╭─ Task inputs
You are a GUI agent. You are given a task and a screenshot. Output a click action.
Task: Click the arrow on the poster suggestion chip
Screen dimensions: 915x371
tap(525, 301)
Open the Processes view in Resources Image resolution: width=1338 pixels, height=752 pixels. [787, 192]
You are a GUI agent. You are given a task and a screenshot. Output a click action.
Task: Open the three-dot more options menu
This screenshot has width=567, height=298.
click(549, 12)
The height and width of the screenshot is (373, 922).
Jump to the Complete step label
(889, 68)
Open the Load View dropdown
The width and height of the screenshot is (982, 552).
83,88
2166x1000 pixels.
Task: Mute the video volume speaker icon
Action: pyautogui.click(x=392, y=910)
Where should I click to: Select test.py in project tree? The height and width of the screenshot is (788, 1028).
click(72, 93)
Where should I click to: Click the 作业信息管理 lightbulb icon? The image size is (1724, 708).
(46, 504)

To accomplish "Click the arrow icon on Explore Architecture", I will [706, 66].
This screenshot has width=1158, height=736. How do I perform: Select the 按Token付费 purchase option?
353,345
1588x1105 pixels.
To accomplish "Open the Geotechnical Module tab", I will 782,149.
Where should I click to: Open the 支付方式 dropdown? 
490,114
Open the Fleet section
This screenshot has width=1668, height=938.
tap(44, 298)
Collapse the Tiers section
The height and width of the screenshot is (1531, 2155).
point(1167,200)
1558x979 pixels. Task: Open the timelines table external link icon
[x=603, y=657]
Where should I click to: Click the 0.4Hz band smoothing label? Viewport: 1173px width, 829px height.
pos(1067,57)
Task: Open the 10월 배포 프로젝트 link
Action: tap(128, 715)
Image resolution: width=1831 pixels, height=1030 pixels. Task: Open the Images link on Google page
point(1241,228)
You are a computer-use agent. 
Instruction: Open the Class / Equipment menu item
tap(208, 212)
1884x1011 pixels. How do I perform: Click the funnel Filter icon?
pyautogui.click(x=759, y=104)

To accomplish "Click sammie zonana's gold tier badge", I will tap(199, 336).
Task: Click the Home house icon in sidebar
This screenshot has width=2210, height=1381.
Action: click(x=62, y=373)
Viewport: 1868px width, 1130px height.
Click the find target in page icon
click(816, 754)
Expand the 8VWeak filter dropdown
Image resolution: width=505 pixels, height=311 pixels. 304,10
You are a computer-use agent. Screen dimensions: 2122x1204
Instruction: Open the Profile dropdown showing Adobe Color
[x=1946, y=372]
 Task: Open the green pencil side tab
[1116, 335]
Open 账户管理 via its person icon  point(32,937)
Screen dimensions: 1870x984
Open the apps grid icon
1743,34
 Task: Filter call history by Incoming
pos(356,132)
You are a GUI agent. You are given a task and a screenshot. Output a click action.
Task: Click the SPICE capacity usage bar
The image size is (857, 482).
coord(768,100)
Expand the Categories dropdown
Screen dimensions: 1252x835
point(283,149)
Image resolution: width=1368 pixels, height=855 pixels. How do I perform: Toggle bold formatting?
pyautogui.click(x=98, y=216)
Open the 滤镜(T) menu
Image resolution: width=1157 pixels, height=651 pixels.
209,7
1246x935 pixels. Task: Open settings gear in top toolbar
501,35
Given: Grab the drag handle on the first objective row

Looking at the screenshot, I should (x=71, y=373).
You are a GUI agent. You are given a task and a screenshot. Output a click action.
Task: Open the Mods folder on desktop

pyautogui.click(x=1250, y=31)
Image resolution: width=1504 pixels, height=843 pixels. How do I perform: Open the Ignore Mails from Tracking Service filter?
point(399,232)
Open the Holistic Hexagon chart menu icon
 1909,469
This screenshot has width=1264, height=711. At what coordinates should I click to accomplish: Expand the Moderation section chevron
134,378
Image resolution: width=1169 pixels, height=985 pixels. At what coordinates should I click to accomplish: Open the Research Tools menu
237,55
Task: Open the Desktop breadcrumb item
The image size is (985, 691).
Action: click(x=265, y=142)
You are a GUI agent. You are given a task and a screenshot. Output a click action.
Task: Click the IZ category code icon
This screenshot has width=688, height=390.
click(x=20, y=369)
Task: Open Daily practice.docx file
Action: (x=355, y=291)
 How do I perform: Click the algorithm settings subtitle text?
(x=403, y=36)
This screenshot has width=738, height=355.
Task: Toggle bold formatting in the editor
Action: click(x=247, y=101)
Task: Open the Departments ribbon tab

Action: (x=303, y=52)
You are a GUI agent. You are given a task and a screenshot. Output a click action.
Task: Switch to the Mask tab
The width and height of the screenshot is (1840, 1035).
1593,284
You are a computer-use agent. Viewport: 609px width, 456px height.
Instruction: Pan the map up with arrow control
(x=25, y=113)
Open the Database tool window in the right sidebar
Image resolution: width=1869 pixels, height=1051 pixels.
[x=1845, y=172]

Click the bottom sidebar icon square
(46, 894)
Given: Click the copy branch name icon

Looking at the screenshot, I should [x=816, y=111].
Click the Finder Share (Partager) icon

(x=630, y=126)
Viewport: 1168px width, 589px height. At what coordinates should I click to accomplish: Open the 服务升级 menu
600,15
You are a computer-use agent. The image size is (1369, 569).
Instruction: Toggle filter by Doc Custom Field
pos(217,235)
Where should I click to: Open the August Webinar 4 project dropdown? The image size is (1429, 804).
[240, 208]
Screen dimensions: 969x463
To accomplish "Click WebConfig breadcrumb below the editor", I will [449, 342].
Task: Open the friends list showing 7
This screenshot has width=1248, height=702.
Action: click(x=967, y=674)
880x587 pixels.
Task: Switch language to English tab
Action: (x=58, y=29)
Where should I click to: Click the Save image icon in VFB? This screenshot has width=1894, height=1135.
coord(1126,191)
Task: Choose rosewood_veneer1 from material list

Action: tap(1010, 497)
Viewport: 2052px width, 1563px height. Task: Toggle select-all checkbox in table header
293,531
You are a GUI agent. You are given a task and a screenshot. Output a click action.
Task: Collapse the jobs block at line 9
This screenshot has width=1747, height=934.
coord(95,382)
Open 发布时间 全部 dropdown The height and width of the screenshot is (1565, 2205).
╰─
▶ What the exercise asks
Exactly reproduce every line of the records.

▶ Solution
You are a GUI agent. You are given a task and a screenshot. Output a click action.
Task: Click the arrow on the poster suggestion chip
Screen dimensions: 915x371
tap(525, 301)
Open the Processes view in Resources Image resolution: width=1338 pixels, height=752 pixels. [787, 192]
You are a GUI agent. You are given a task and a screenshot. Output a click action.
Task: Open the three-dot more options menu
This screenshot has width=567, height=298.
click(549, 12)
The height and width of the screenshot is (373, 922).
Jump to the Complete step label
(889, 68)
Open the Load View dropdown
The width and height of the screenshot is (982, 552).
83,88
2166x1000 pixels.
Task: Mute the video volume speaker icon
Action: pyautogui.click(x=392, y=910)
Where should I click to: Select test.py in project tree? The height and width of the screenshot is (788, 1028).
click(72, 93)
Where should I click to: Click the 作业信息管理 lightbulb icon? The image size is (1724, 708).
(46, 504)

To accomplish "Click the arrow icon on Explore Architecture", I will [706, 66].
This screenshot has width=1158, height=736. How do I perform: Select the 按Token付费 purchase option?
353,345
1588x1105 pixels.
To accomplish "Open the Geotechnical Module tab", I will 782,149.
Where should I click to: Open the 支付方式 dropdown? 
490,114
Open the Fleet section
This screenshot has width=1668, height=938.
tap(44, 298)
Collapse the Tiers section
The height and width of the screenshot is (1531, 2155).
point(1167,200)
1558x979 pixels. Task: Open the timelines table external link icon
[x=603, y=657]
Where should I click to: Click the 0.4Hz band smoothing label? Viewport: 1173px width, 829px height.
pos(1067,57)
Task: Open the 10월 배포 프로젝트 link
Action: tap(128, 715)
Image resolution: width=1831 pixels, height=1030 pixels. Task: Open the Images link on Google page
point(1241,228)
You are a computer-use agent. 
Instruction: Open the Class / Equipment menu item
tap(208, 212)
1884x1011 pixels. How do I perform: Click the funnel Filter icon?
pyautogui.click(x=759, y=104)

To accomplish "Click sammie zonana's gold tier badge", I will tap(199, 336).
Task: Click the Home house icon in sidebar
This screenshot has width=2210, height=1381.
Action: click(x=62, y=373)
Viewport: 1868px width, 1130px height.
Click the find target in page icon
click(816, 754)
Expand the 8VWeak filter dropdown
Image resolution: width=505 pixels, height=311 pixels. 304,10
You are a computer-use agent. Screen dimensions: 2122x1204
Instruction: Open the Profile dropdown showing Adobe Color
[x=1946, y=372]
 Task: Open the green pencil side tab
[1116, 335]
Open 账户管理 via its person icon  point(32,937)
Screen dimensions: 1870x984
Open the apps grid icon
1743,34
 Task: Filter call history by Incoming
pos(356,132)
You are a GUI agent. You are given a task and a screenshot. Output a click action.
Task: Click the SPICE capacity usage bar
The image size is (857, 482).
coord(768,100)
Expand the Categories dropdown
Screen dimensions: 1252x835
point(283,149)
Image resolution: width=1368 pixels, height=855 pixels. How do I perform: Toggle bold formatting?
pyautogui.click(x=98, y=216)
Open the 滤镜(T) menu
Image resolution: width=1157 pixels, height=651 pixels.
209,7
1246x935 pixels. Task: Open settings gear in top toolbar
501,35
Given: Grab the drag handle on the first objective row

Looking at the screenshot, I should (x=71, y=373).
You are a GUI agent. You are given a task and a screenshot. Output a click action.
Task: Open the Mods folder on desktop

pyautogui.click(x=1250, y=31)
Image resolution: width=1504 pixels, height=843 pixels. How do I perform: Open the Ignore Mails from Tracking Service filter?
point(399,232)
Open the Holistic Hexagon chart menu icon
 1909,469
This screenshot has width=1264, height=711. At what coordinates should I click to accomplish: Expand the Moderation section chevron
134,378
Image resolution: width=1169 pixels, height=985 pixels. At what coordinates should I click to accomplish: Open the Research Tools menu
237,55
Task: Open the Desktop breadcrumb item
The image size is (985, 691).
Action: click(x=265, y=142)
You are a GUI agent. You are given a task and a screenshot. Output a click action.
Task: Click the IZ category code icon
This screenshot has width=688, height=390.
click(x=20, y=369)
Task: Open Daily practice.docx file
Action: (x=355, y=291)
 How do I perform: Click the algorithm settings subtitle text?
(x=403, y=36)
This screenshot has width=738, height=355.
Task: Toggle bold formatting in the editor
Action: click(x=247, y=101)
Task: Open the Departments ribbon tab

Action: (x=303, y=52)
You are a GUI agent. You are given a task and a screenshot. Output a click action.
Task: Switch to the Mask tab
The width and height of the screenshot is (1840, 1035).
1593,284
You are a computer-use agent. Viewport: 609px width, 456px height.
Instruction: Pan the map up with arrow control
(x=25, y=113)
Open the Database tool window in the right sidebar
Image resolution: width=1869 pixels, height=1051 pixels.
[x=1845, y=172]

Click the bottom sidebar icon square
(46, 894)
Given: Click the copy branch name icon

Looking at the screenshot, I should [x=816, y=111].
Click the Finder Share (Partager) icon

(x=630, y=126)
Viewport: 1168px width, 589px height. At what coordinates should I click to accomplish: Open the 服务升级 menu
600,15
You are a computer-use agent. The image size is (1369, 569).
Instruction: Toggle filter by Doc Custom Field
pos(217,235)
Where should I click to: Open the August Webinar 4 project dropdown? The image size is (1429, 804).
[240, 208]
Screen dimensions: 969x463
To accomplish "Click WebConfig breadcrumb below the editor", I will [449, 342].
Task: Open the friends list showing 7
This screenshot has width=1248, height=702.
Action: click(x=967, y=674)
880x587 pixels.
Task: Switch language to English tab
Action: (x=58, y=29)
Where should I click to: Click the Save image icon in VFB? This screenshot has width=1894, height=1135.
coord(1126,191)
Task: Choose rosewood_veneer1 from material list

Action: tap(1010, 497)
Viewport: 2052px width, 1563px height. Task: Toggle select-all checkbox in table header
293,531
You are a GUI agent. You are given a task and a screenshot. Output a click action.
Task: Collapse the jobs block at line 9
This screenshot has width=1747, height=934.
coord(95,382)
Open 发布时间 全部 dropdown The height and width of the screenshot is (1565, 2205).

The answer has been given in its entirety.